This West Is OUR West

2 to be retried in September for Bundy standoff


By Valerie Richardson

Wednesday, August 23, 2017

Federal prosecutors made it clear Wednesday that they refuse to give up on the Bundy standoff case despite being dealt another setback at the hands of jurors.

Prosecutors said they would return to court next month to retry two of the four defendants, O. Scott Drexler and Eric Parker, after a federal jury in Las Vegas acquitted them on most counts but deadlocked on the others.

The other two defendants, Richard Lovelien and Steven Stewart — were acquitted on all 10 counts stemming from their role in the armed 2014 standoff over grazing fees with the Bureau of Land Management at the Bundy Ranch.

Rather than dismiss the remaining charges against Mr. Drexler and Mr. Parker, prosecutors opted to put them on trial for the third time this year, prompting an outcry from their supporters.

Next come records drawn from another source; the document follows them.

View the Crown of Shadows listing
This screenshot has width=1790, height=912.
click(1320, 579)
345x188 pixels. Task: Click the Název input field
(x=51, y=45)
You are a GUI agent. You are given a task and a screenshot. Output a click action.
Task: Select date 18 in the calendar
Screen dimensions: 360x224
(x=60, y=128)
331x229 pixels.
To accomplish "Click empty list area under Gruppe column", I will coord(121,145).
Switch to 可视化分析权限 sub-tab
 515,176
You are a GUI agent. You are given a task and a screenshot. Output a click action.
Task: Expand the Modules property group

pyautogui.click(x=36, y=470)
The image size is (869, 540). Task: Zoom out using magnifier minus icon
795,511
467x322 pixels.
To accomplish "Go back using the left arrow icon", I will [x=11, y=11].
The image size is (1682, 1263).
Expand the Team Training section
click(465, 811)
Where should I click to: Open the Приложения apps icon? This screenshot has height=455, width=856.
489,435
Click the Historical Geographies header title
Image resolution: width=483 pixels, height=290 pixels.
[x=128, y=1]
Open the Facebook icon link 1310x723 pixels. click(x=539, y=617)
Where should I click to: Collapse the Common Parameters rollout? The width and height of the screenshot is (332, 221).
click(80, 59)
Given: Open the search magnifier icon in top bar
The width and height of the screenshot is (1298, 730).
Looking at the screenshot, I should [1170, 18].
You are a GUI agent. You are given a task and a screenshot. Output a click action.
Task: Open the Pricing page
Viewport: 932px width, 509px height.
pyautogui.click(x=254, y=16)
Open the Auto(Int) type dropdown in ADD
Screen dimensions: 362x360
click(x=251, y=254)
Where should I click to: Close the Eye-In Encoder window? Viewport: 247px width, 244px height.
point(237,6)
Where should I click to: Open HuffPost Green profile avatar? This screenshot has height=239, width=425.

The latest trial was already a retrial, held after the judge declared a hung jury in April on the four defendants, who were characterized by the court as low-level operatives during the clash over grazing fees at the Bundy ranch near Bunkerville.

Another two defendants, Greg Burleson and Todd Engel, were acquitted in April of conspiracy and assault on a federal officer, but found guilty of obstruction of justice and interstate aid in travel.

The deadlocks raise the possibility that the case may not wrap up for another year. Another dozen defendants are still awaiting trial, including Cliven Bundy and his sons Ammon and Ryan, as part of the court’s three-tier approach to the case.

The stakes are high — Burleson was sentenced to 68 years in prison and ordered to pay $15 million in restitution — but so far the Bundy defendants have gotten the best of federal prosecutors.

Last year, both Ammon and Ryan, along with five others, were acquitted by an Oregon jury on charges related to their 2016 armed occupation of the Malheur National Wildlife Refuge.

After celebrating the acquittals, Bundy supporters called on Attorney General Jeff Sessions to dismiss the remaining counts against the defendants, describing the trials as a political vendetta and waste of money.

“It is TIME to drop the rest of these charges!” said KrisAnne Hall in a post on the Bundy Ranch page on Facebook. “It is time to stop wasting taxpayer time and dollars with vindictive prosecution and unjust persecution upon those who were exercising their Rights!”

Prosecutors have argued that the defendants brandished weapons and placed BLM agents in fear of their lives after hundreds of Bundy supporters descended on the rural area after the agency, prompted by Cliven Bundy’s refusal to pay grazing fees as a protest against the federal government, began impounding cattle.

Defense attorneys have countered that nobody was harmed in the standoff, described by the prosecution as a “massive armed assault against federal law enforcement.”

Andrea Olson-Parker, wife of Eric Parker, posted a video Wednesday taken outside the Las Vegas federal courthouse urging supporters to put pressure on their elected representatives.

“Call your public officials, call the DOJ, call everyone and tell them, we do not want to waste taxpayers dollars on this again,” she said, adding, “If we make enough noise, we’ve already seen that we can make a difference out here.”

She said her husband still faces a possible penalty of 33 years in prison for the remaining four counts, even though the jury acquitted him of conspiracy.

“We just have to keep playing their game, keep playing by the rules and beat them fair and square,” she said.

The latest acquittals came despite complaints by defense attorneys about U.S. District Court Judge Gloria Navarro’s decision to limit certain witnesses and testimony, such as referencing their right to bear arms.

The defense opted to sit silently last week instead of giving closing arguments, the Las Vegas Review-Journal reported.

The third trial for Mr. Drexler and Mr. Parker, who were moved Wednesday to a halfway house after spending a year in prison, is scheduled for Sept. 25.